Zweigelt is a black grape from Austria
Zweigelt is a high yielding variety which makes it popular among wine growers. However, as with most varieties, it needs to be pruned during the growth season if you want to have high quality grapes to harvest. Acidity levels are medium or just above, tannins tend to be just under medium level.
Aromas and flavours are of cherry, black current, and some spiciness. Wines tend to be pleasant to drink but they can also lack of character if not vinified by an experienced wine maker. The wines however are not in the heavyweight class, but rather one class lower.
The best expressions of dry varietal Zweigelt wines you find in the grapes’ heartland Niederosterriech (Lower Austria), and Burgenland. Look for wines from the Neusiedlersee, Carnuntum, and Lehitaberg districts.

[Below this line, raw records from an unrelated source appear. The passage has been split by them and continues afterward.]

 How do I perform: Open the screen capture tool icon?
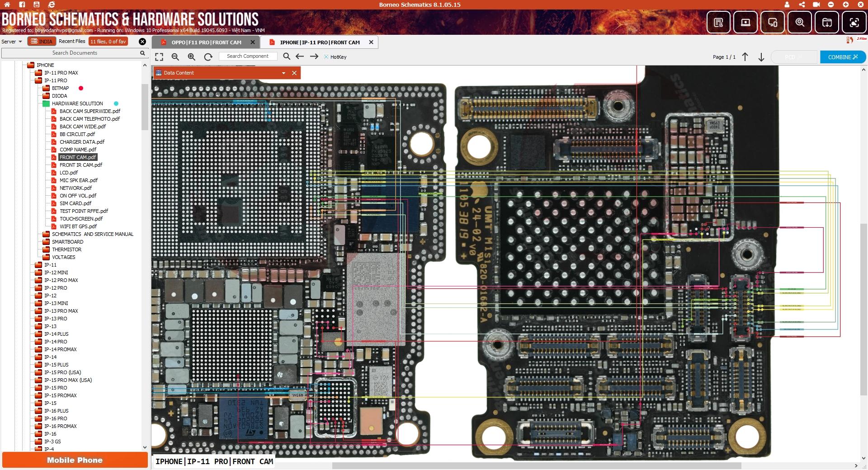click(854, 22)
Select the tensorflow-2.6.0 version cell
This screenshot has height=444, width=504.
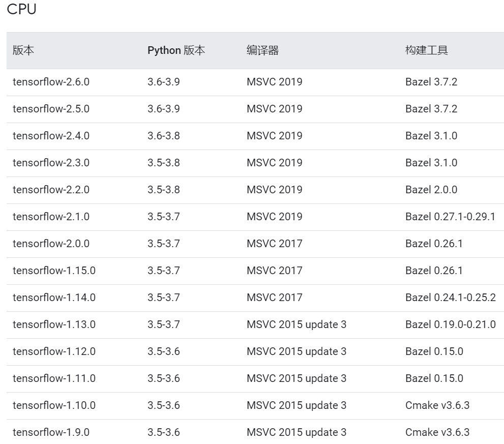point(51,81)
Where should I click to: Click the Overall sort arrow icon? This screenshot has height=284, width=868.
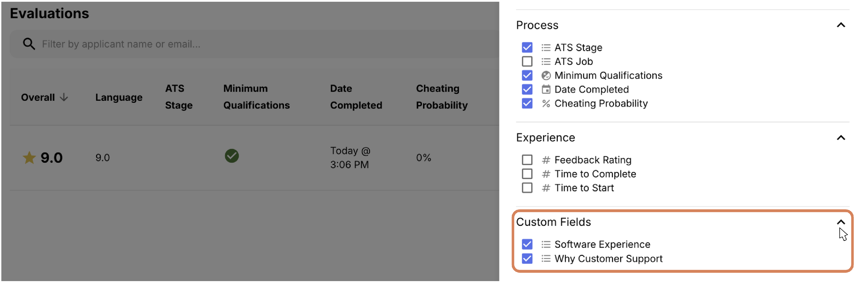coord(64,97)
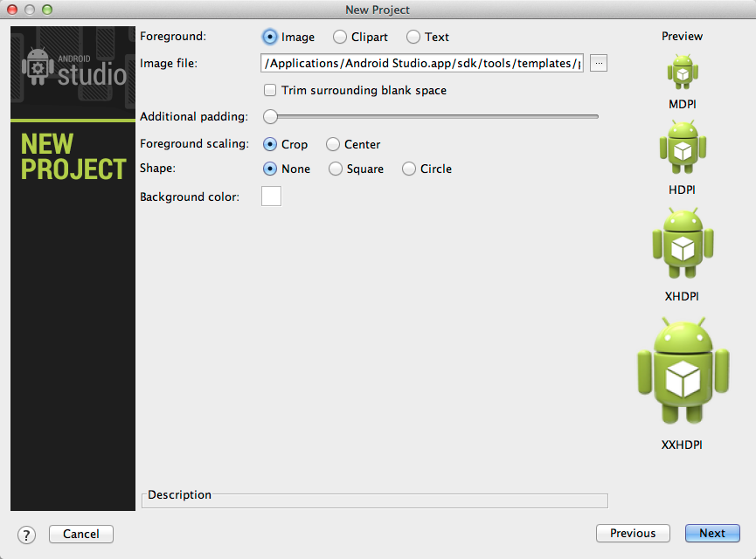This screenshot has width=756, height=559.
Task: Click the XHDPI preview icon
Action: (x=682, y=245)
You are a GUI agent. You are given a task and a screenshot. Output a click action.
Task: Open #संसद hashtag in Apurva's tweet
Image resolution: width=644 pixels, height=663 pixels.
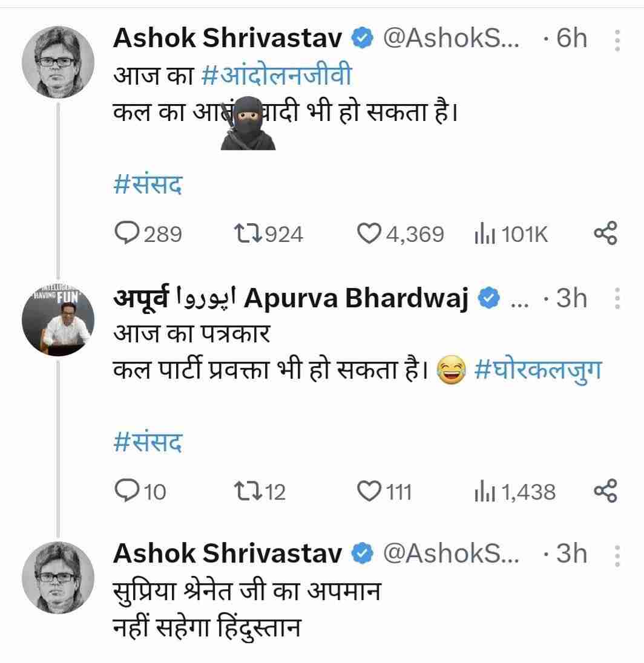148,442
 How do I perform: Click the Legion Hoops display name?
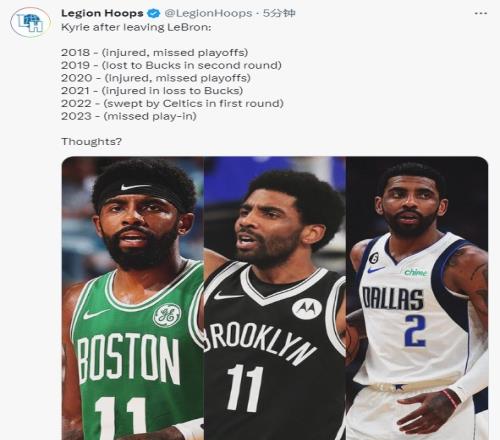point(102,13)
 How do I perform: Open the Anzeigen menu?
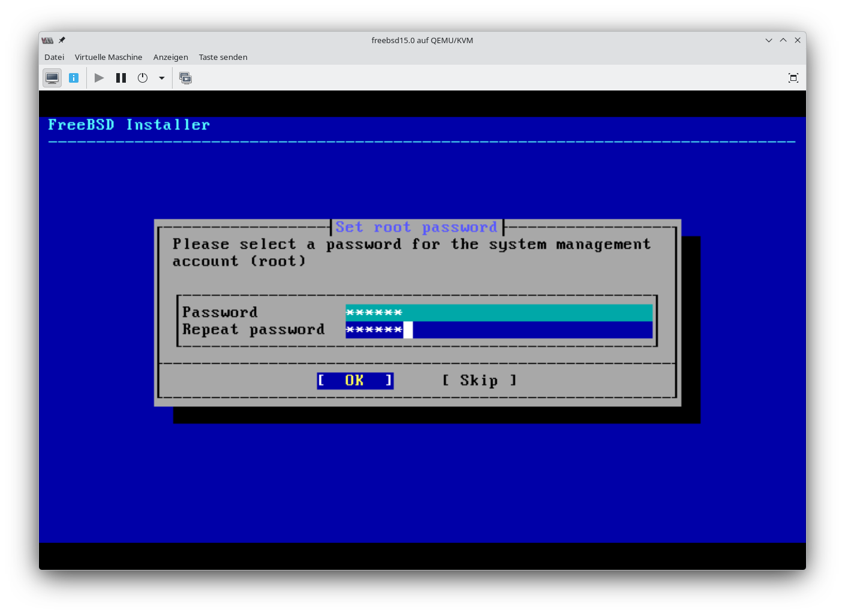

Suggestions for excellent food pairing with a dry varietal Zweigelt wine is grilled pork or lamb kebab, a beef stew, or a steak. The wine is best served at 14-16°C/57-61°F.
Where is it grown?
Zweigelt is a rather small variety on a world-wide scale, even if it is reported to be planted in thirteen countries. In Austria, most plantings are in Niederosterriech (Lower Austria), and Burgenland.
In Hungary, it is planted in all regions with no region sticking out in terms of acreage. In the Czech Republic, most plantings are reported from the Morava region. In Japan, most plantings are found in Hokkaido.
- Austria 6.412 ha/15,844 ac (an increase with 47%), MPG 2, PTPA 14%
- Hungary 2.050 ha/5,067 av (a decrease with 10%), MPG 10, PTPA 3%
- Czech Rep 811 ha/2,004 ac (an increase with 79%), MPG 7, PTPA 5%
- Japan 231 ha/571 ac, MPG 6, PTPA 6%
Plantings from 123 to 1 ha/304 to 2.4 ac, are reported from (in order of decreasing acreage): Croatia, Slovakia, Germany, Romania, Canada, Italy, Switzerland, New Zealand, and United Kingdom.
Zweigelt’s history is well-known. It was created in 1922 by prof. dr. Friedrich Zweigelt as a crossing between the two Austrian varieties Saint Laurent with Blaufrankisch.